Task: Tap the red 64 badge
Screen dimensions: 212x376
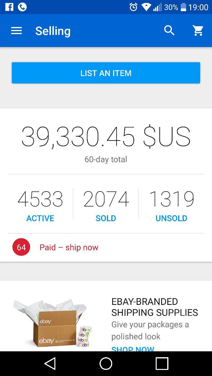Action: (21, 247)
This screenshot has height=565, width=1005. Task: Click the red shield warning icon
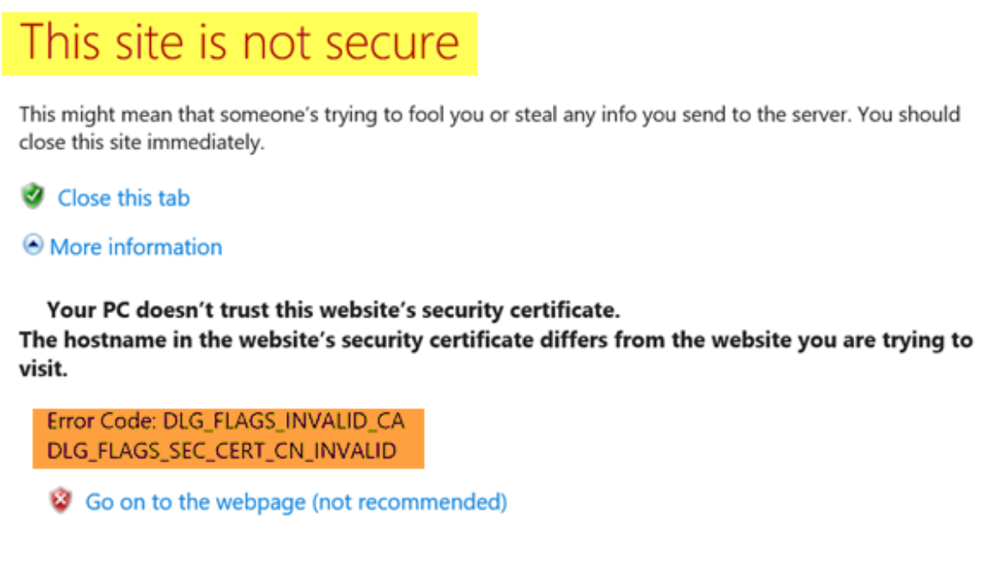60,501
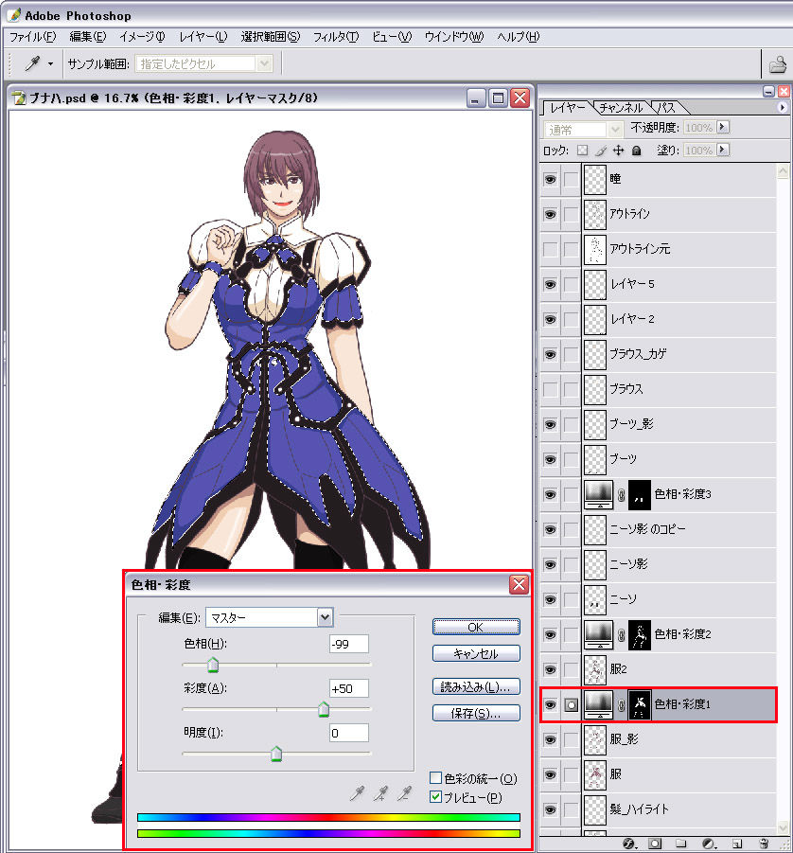Lock transparent pixels in the Layers panel
793x853 pixels.
click(x=583, y=151)
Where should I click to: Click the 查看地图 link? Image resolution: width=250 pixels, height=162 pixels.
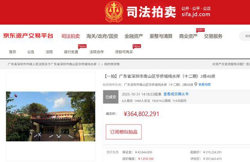(205, 85)
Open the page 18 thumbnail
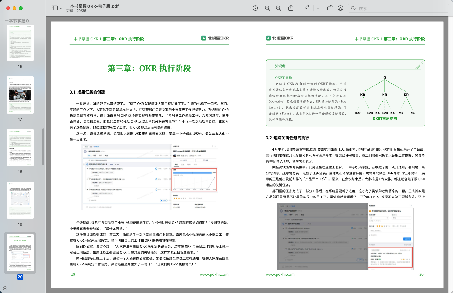This screenshot has height=293, width=453. tap(20, 147)
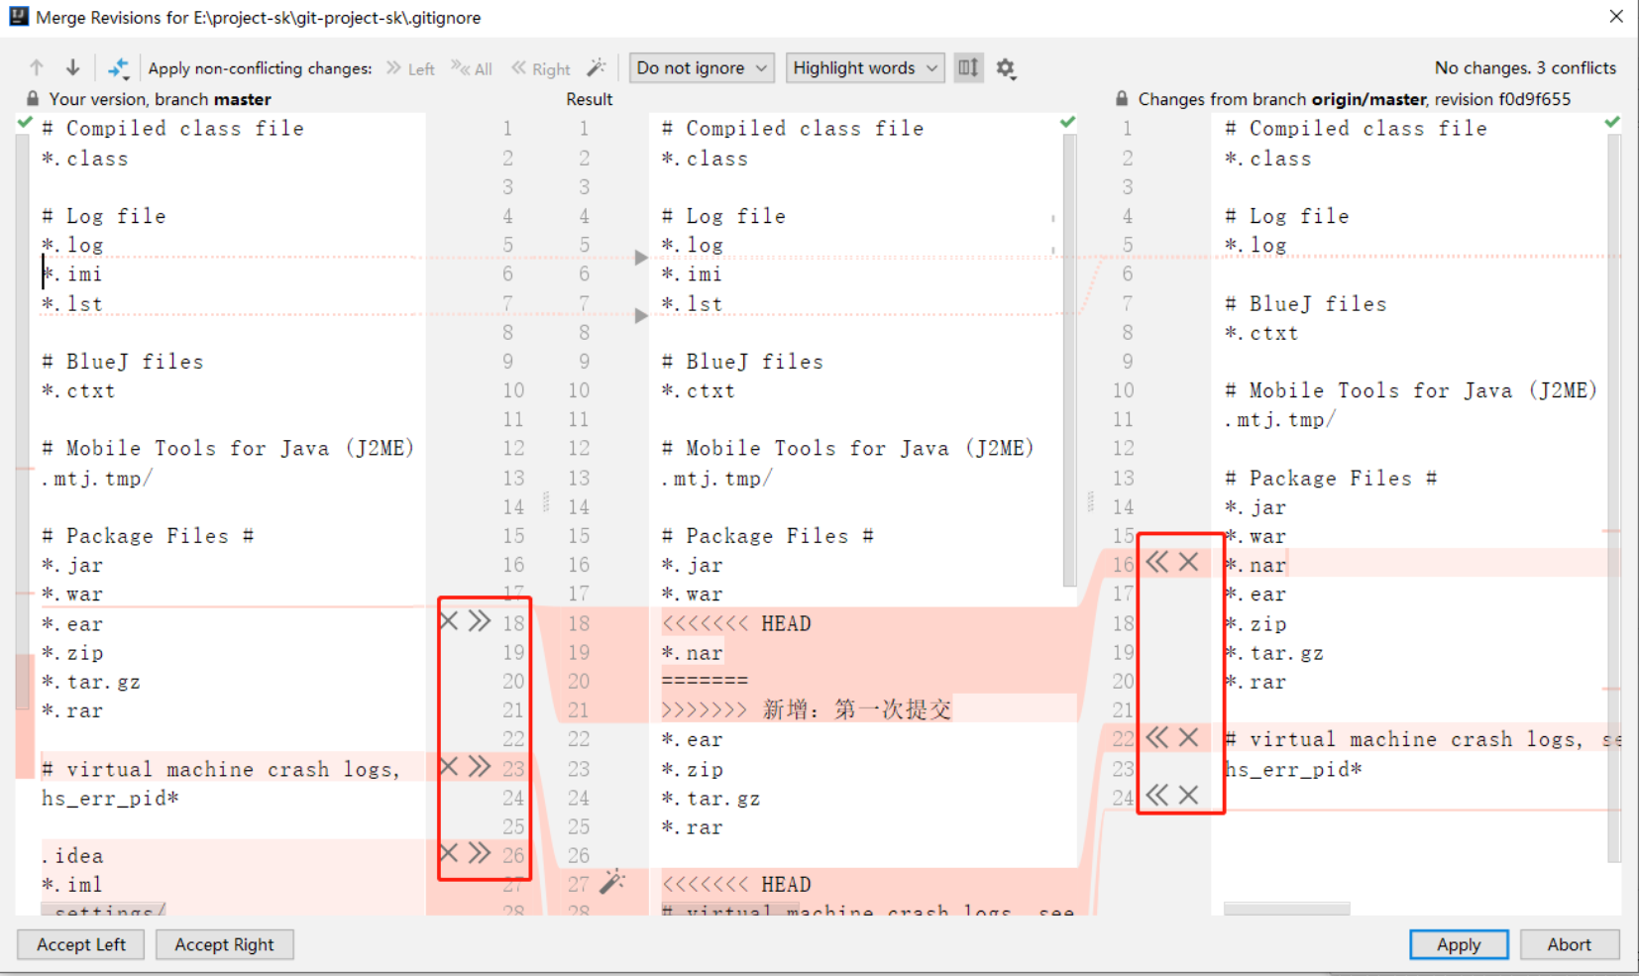This screenshot has width=1639, height=976.
Task: Click the Result pane vertical scrollbar
Action: pyautogui.click(x=1069, y=357)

• • • • • • •

What the task requires>
Copy all the records above, swapping "red" for "crimson" and keeping everything else as it is. Leave out the pictures.

Written answer>
Task: Tap the crimson 64 badge
Screen dimensions: 212x376
Action: (21, 247)
This screenshot has height=565, width=1005. Task: Click the crimson shield warning icon
60,501
Lock transparent pixels in the Layers panel
793x853 pixels.
click(x=583, y=151)
Where should I click to: Click the 查看地图 link? Image resolution: width=250 pixels, height=162 pixels.
(205, 85)
Open the page 18 thumbnail
This screenshot has height=293, width=453. tap(20, 147)
This screenshot has width=1639, height=976.
Task: Click the Result pane vertical scrollbar
Action: pyautogui.click(x=1069, y=357)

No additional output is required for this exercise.